■ Directive ■
Could you rewrite everything in the listing from "1313x924 pixels." down to "will tap(640, 37).", substituting "complete" for "accomplish" and leaving all else unchanged?

■ Dataset entries ■
-- begin --
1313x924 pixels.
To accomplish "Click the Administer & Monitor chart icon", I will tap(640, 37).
-- end --
-- begin --
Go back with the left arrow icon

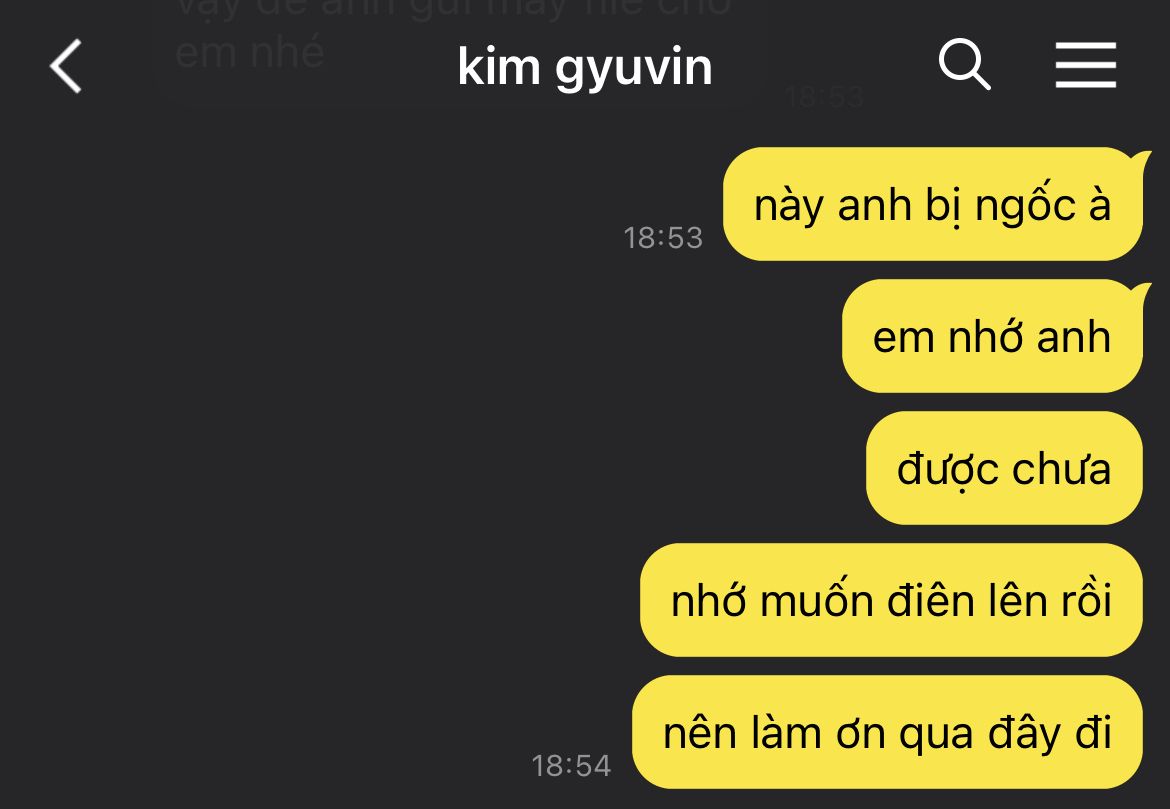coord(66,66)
-- end --
-- begin --
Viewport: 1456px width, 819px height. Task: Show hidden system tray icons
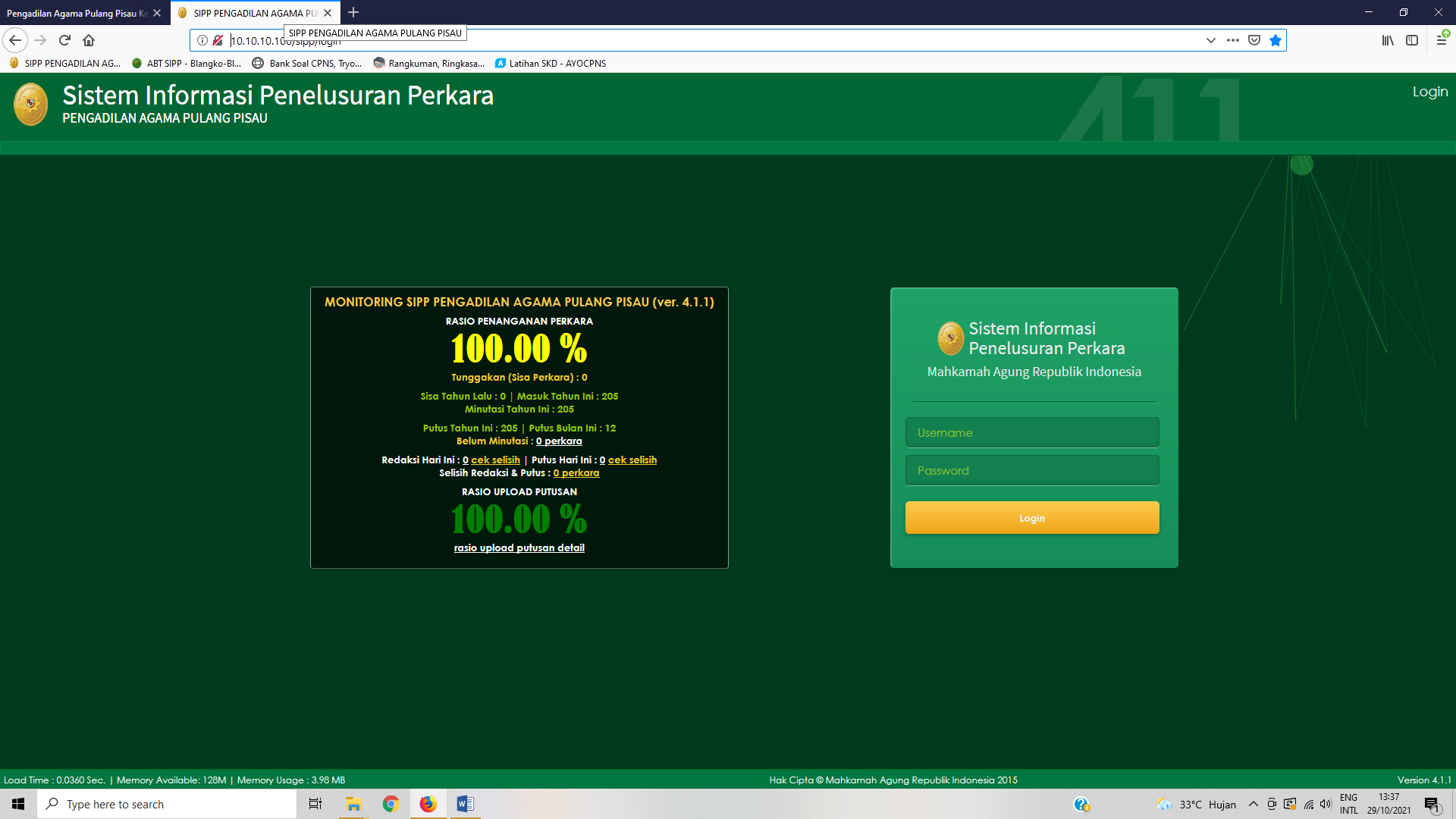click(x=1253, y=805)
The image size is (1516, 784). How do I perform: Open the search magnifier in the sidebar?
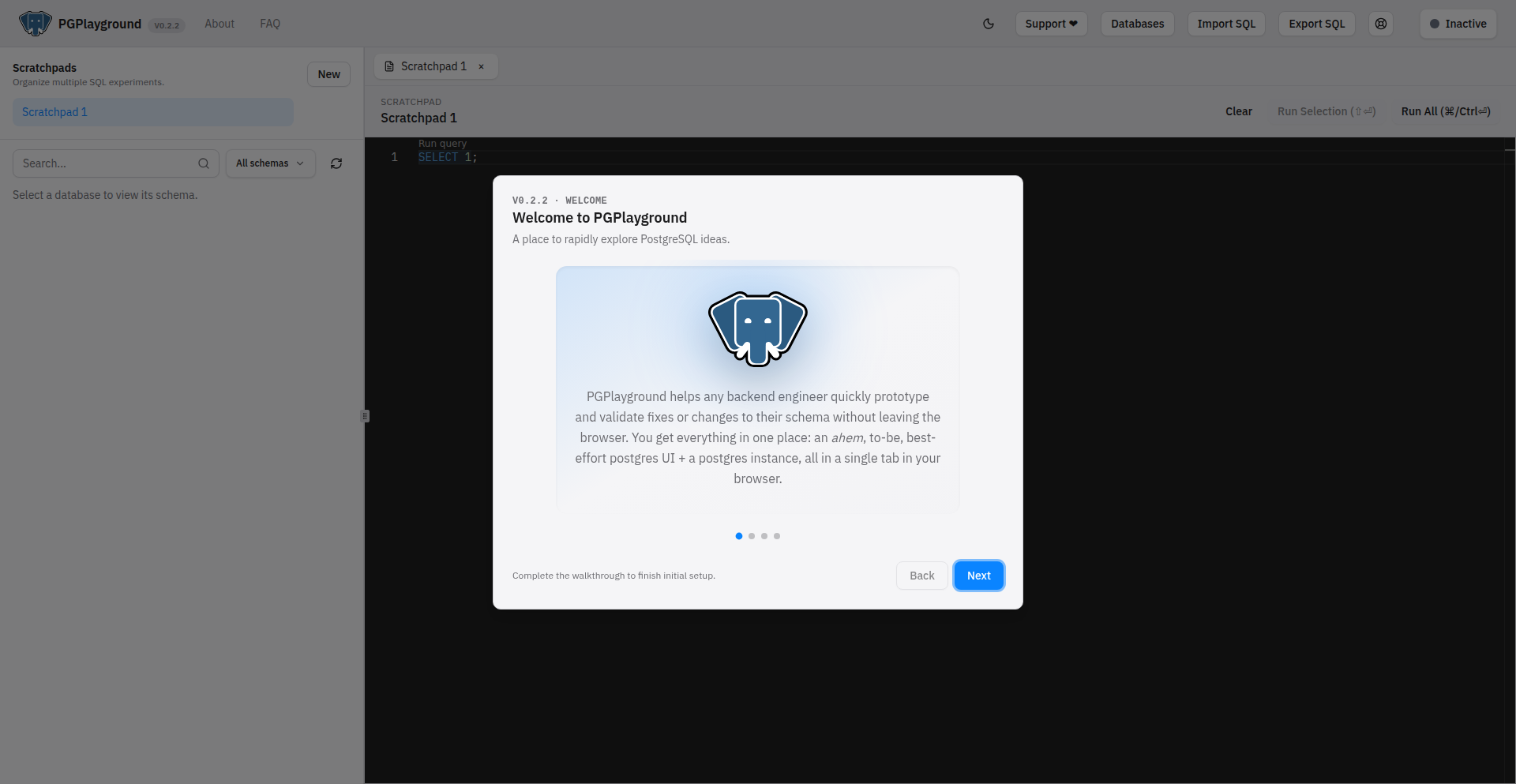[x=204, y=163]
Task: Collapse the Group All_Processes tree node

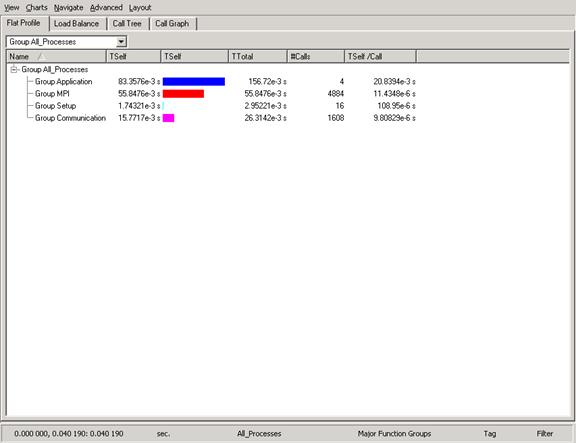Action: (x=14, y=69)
-- end --
■ Problem solution ■
1313x924 pixels.
To complete "Click the Administer & Monitor chart icon", I will tap(640, 37).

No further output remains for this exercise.